[Collected data entries]

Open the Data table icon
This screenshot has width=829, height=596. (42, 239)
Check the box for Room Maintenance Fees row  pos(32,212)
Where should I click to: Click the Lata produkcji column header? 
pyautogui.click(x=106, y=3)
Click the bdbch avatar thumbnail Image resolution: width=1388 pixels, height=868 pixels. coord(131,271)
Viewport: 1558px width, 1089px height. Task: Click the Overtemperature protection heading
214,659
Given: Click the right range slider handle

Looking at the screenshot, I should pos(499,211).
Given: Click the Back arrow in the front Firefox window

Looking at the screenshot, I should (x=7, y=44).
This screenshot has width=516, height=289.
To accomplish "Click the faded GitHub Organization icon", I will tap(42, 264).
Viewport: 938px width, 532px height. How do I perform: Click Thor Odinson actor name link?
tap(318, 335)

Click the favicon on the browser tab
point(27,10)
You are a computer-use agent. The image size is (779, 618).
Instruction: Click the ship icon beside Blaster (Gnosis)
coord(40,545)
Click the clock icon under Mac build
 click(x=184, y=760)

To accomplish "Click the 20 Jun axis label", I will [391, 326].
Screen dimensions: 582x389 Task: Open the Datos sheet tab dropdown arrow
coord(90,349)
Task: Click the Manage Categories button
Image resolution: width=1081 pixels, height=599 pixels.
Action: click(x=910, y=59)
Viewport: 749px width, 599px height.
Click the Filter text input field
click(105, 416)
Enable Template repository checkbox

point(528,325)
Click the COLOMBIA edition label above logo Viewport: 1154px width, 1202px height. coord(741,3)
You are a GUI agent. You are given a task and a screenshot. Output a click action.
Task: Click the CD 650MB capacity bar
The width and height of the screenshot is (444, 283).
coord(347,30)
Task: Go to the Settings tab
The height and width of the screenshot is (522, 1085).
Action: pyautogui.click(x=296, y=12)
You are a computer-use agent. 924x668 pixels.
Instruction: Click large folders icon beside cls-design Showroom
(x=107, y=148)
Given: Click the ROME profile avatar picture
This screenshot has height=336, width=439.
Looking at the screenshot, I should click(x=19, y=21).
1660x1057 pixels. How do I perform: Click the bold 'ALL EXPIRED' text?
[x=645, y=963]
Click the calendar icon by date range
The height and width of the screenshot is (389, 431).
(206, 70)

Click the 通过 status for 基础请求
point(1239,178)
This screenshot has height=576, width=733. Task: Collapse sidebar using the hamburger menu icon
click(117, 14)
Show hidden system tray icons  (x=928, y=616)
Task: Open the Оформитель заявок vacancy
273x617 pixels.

## Task directions
Each line of the data must be set down again as it is.

## Reply to the task
Open the Data table icon
This screenshot has width=829, height=596. (42, 239)
Check the box for Room Maintenance Fees row  pos(32,212)
Where should I click to: Click the Lata produkcji column header? 
pyautogui.click(x=106, y=3)
Click the bdbch avatar thumbnail Image resolution: width=1388 pixels, height=868 pixels. coord(131,271)
Viewport: 1558px width, 1089px height. Task: Click the Overtemperature protection heading
214,659
Given: Click the right range slider handle

Looking at the screenshot, I should pos(499,211).
Given: Click the Back arrow in the front Firefox window

Looking at the screenshot, I should (x=7, y=44).
This screenshot has width=516, height=289.
To accomplish "Click the faded GitHub Organization icon", I will tap(42, 264).
Viewport: 938px width, 532px height. How do I perform: Click Thor Odinson actor name link?
tap(318, 335)

Click the favicon on the browser tab
point(27,10)
You are a computer-use agent. The image size is (779, 618).
Instruction: Click the ship icon beside Blaster (Gnosis)
coord(40,545)
Click the clock icon under Mac build
 click(x=184, y=760)

To accomplish "Click the 20 Jun axis label", I will [391, 326].
Screen dimensions: 582x389 Task: Open the Datos sheet tab dropdown arrow
coord(90,349)
Task: Click the Manage Categories button
Image resolution: width=1081 pixels, height=599 pixels.
Action: click(x=910, y=59)
Viewport: 749px width, 599px height.
Click the Filter text input field
click(105, 416)
Enable Template repository checkbox

point(528,325)
Click the COLOMBIA edition label above logo Viewport: 1154px width, 1202px height. coord(741,3)
You are a GUI agent. You are given a task and a screenshot. Output a click action.
Task: Click the CD 650MB capacity bar
The width and height of the screenshot is (444, 283).
coord(347,30)
Task: Go to the Settings tab
The height and width of the screenshot is (522, 1085).
Action: pyautogui.click(x=296, y=12)
You are a computer-use agent. 924x668 pixels.
Instruction: Click large folders icon beside cls-design Showroom
(x=107, y=148)
Given: Click the ROME profile avatar picture
This screenshot has height=336, width=439.
Looking at the screenshot, I should click(x=19, y=21).
1660x1057 pixels. How do I perform: Click the bold 'ALL EXPIRED' text?
[x=645, y=963]
Click the calendar icon by date range
The height and width of the screenshot is (389, 431).
(206, 70)

Click the 通过 status for 基础请求
point(1239,178)
This screenshot has height=576, width=733. Task: Collapse sidebar using the hamburger menu icon
click(117, 14)
Show hidden system tray icons  (x=928, y=616)
Task: Open the Оформитель заявок vacancy
273x617 pixels.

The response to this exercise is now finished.